• _Selected passage_:
-- begin --

I think it should be fine being that it's a kitten. If the kitten is raised around rats it should see them as family or at least companions, not as prey. I've seen cats and rats that get along great, just youtube "rat loves cat" or "cat rat and dog"


----------



## lessthansign3 (Dec 15, 2007)

It depends on the personality of the cat, of course, but both kittens and adults can be taught to behave around ratties. When I adopted Jiro, he was five years old and at the time I was scared as to how he'd react with my chinchilla, hamster, and ratties. Fortunately, he's a big lazy bum. His previous owner had him declawed (not something I'm fond of...) so when I introduced him to them I wasn't as scared. Now, if the rats are out and he's lazing on the couch with me, he'll only bat at them if they start crawling all over him. If he's not on the couch and he doesn't want attention or snuggles, he won't pay them any mind. 

I got Wesley as a kitten, and he was taught from the very beginning to be NICE to the smaller critters. The only issue we ever had was when he tried to jump up on the rattie girls' cage and knocked it over. The girls were fine, and he got in BIIIIG troubs. Now, he's nice to all of the critters, though he still gets in trouble if he bops at any of them just because I don't want him accidentally hurting anyone. My boyfriend's cat, Sifka, is curious around the rats but if they come near her she runs away. She's the ultimate scaredy cat! 

So, in conclusion, I think most cats can be fine around all other pets as long as they are trained to be good kitties. Never let them out together unsupervised (well, I never let my rats out unsupervised really... I don't trust them ) and when you introduce them, make sure you do it safely. Using a squirt bottle to spray the cat works really well, especially if you can hit their face  I also will do this thing where I (gently) grab the kitty by the scruff and shove his head down towards the floor (again, gently). This is what a momma cat does to her kittens when they're being naughty and my cats really seem to get it (most of the time).

Another thing to keep in mind: it's not always the cat being mean you have to worry about... hehe  My rats are all pretty nice, but my chinchilla doesn't mess around 

Best of luck!


----------



## kandyluvr (May 23, 2009)

We could'nt help it one day she accidently got out and then after that we would like open the door inch by inch so the cat could'nt fit throught the door but open it big enough so that we could get in and if we were lucky the cat wouldn't get out but if we were not lucky the cat would almost trip us trying to get out believe me we tried not to let her out its not our fault.


----------



## lessthansign3 (Dec 15, 2007)

kandyluvr said:


> We could'nt help it one day she accidently got out and then after that we would like open the door inch by inch so the cat could'nt fit throught the door but open it big enough so that we could get in and if we were lucky the cat wouldn't get out but if we were not lucky the cat would almost trip us trying to get out believe me we tried not to let her out its not our fault.

-- end --

• _Objectives_:
(1) Repeat, word for word, the stretch of the cats-and-rats thread from "Another thing to" through "Best of luck!".
(2) List every cat that the cats-and-rats thread mentions by name.
(3) Pick up the cats-and-rats thread after its final sentence and keep writing it.

• _Available data_:
-- begin --

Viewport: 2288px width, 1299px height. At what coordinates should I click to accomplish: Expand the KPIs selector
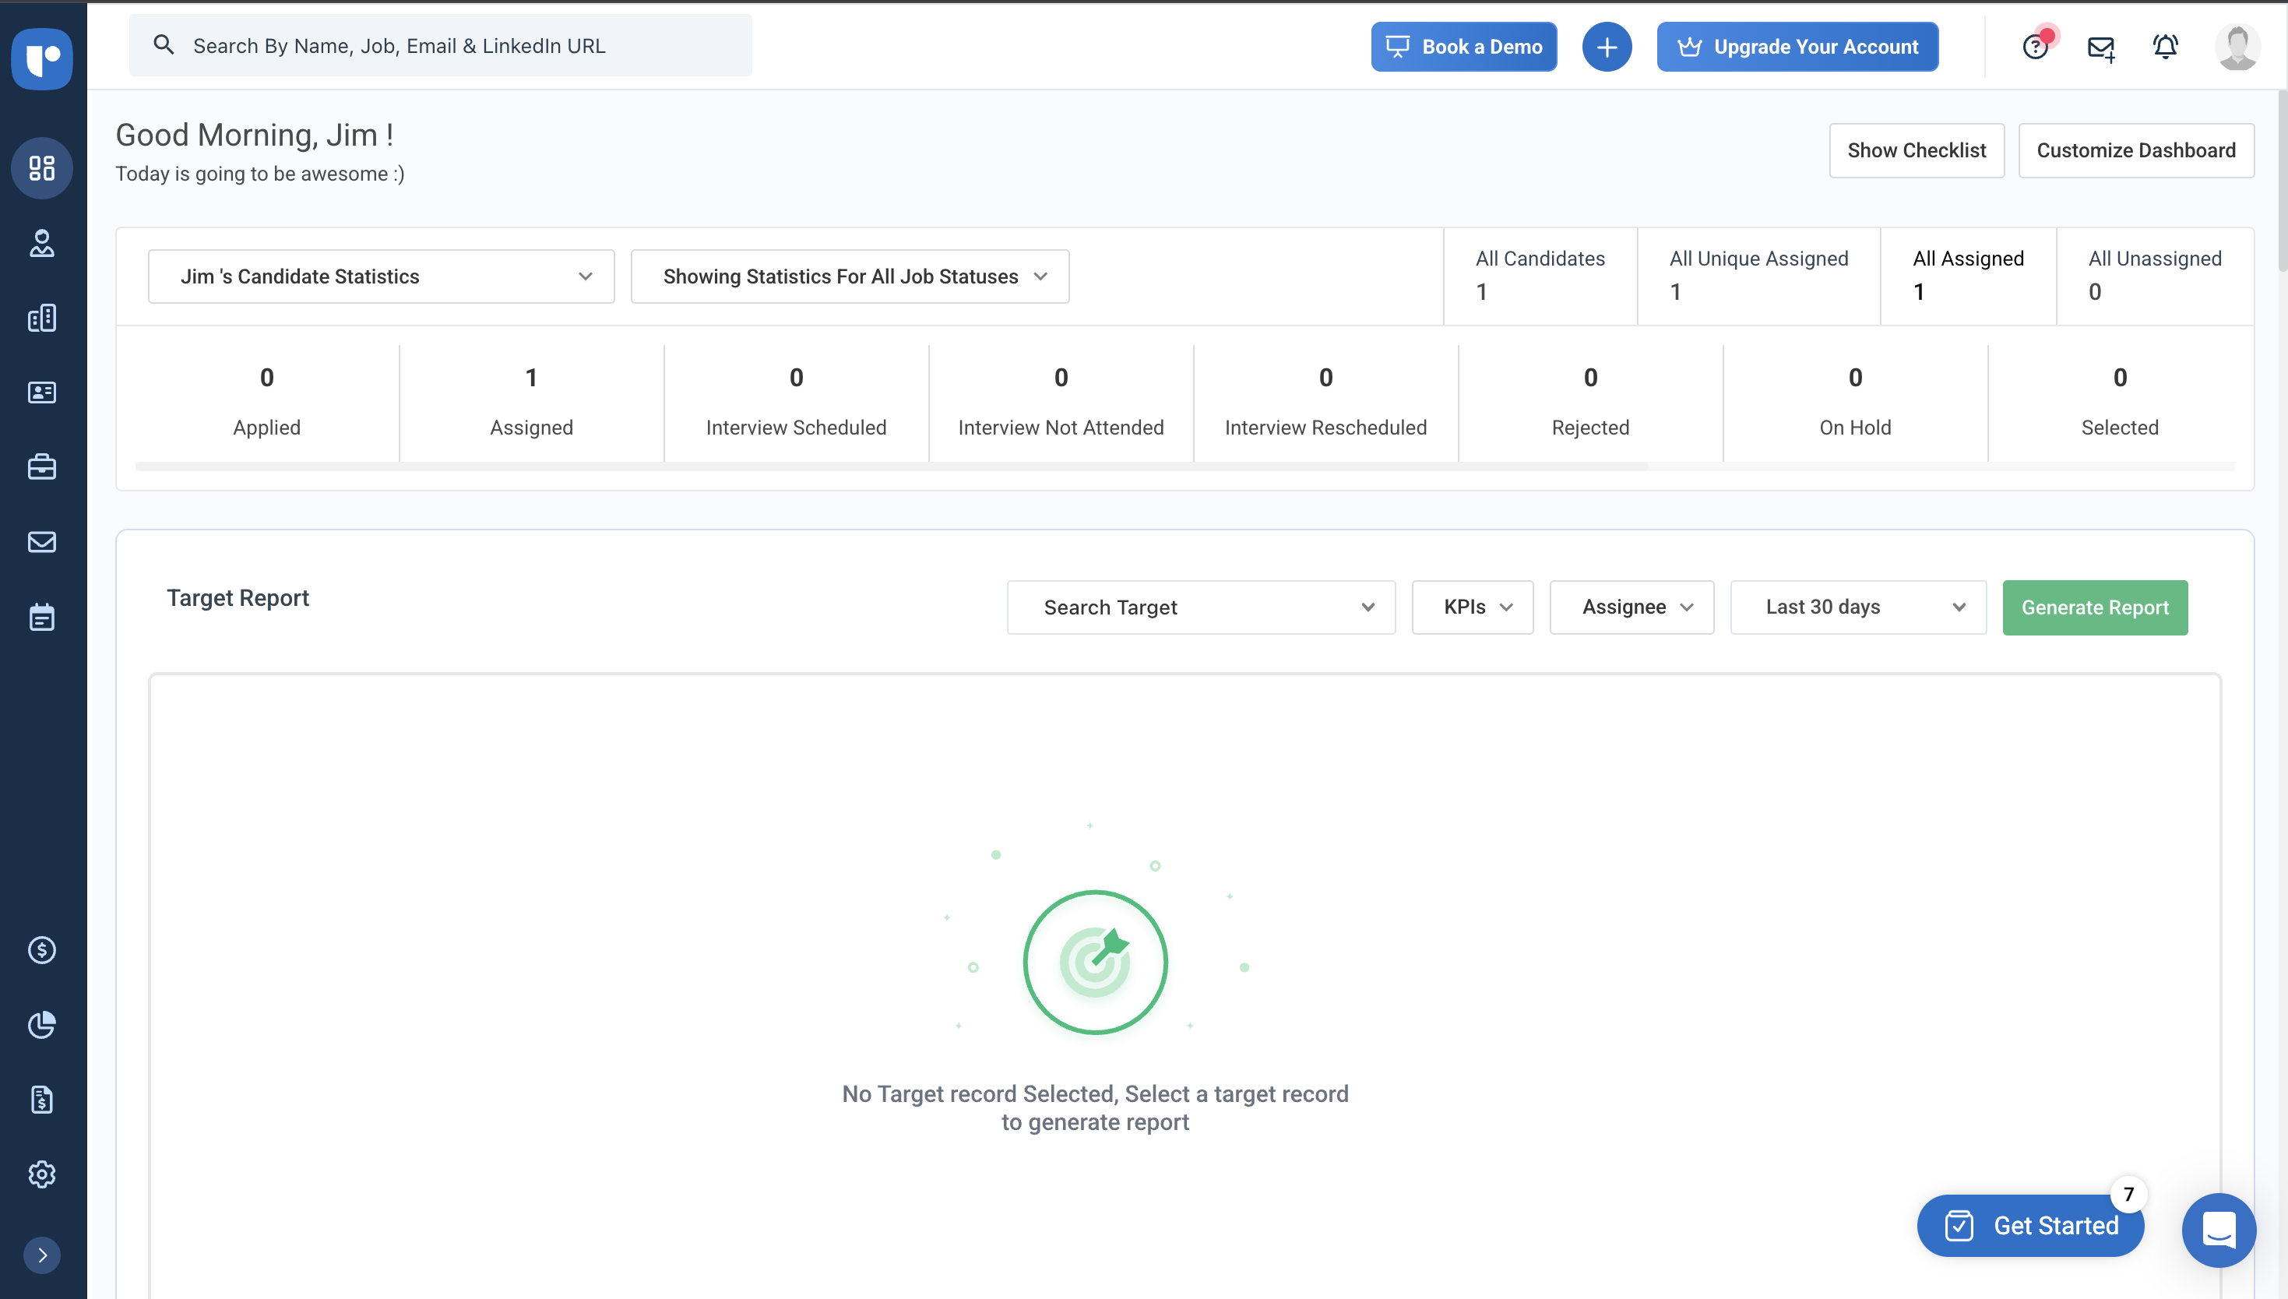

-- end --

• _Written answers_:
(1)
Another thing to keep in mind: it's not always the cat being mean you have to worry about... hehe  My rats are all pretty nice, but my chinchilla doesn't mess around 

Best of luck!

(2) Jiro, Wesley, Sifka

(3)
I know someone who had this same problem, so I do sympathize. He ended up giving the cat to some friends who lived on a farm. Still, as a cat and woodland critter lover, I do think you should do some research on the 'net because I'm sure there's some way to train the cat to stay indoors. My first recommendation is to get a leash and harness so you can safely take your cat outside. That way kitty is safe, critters are safe, and everyone's happy  My friend does that and her cat loves his walks! They make harnesses specifically for cats, too, so you can be sure it fits right. Otherwise, here's a link I found after a quick Google search and it looks to be rather helpful - http://www.sdnhm.org/exhibits/cats/indoors.html

Don't give up on your kitty yet!  Encourage your entire family to help to turn your outdoor kitty back into an indoor kitty. All that stuff on the Dog Whisperer about consistency when rehabilitating dogs is true for cats. I am certainly no expert, and my cats are far from perfect, but I know that if you are persistent you can do it!


----------



## stephigigo (Jun 18, 2008)

Thanks for the advice!

I think it should be OK. The kittens aren't ready to be homed yet so we've still got about 2 weeks to make up our minds - but they are cute!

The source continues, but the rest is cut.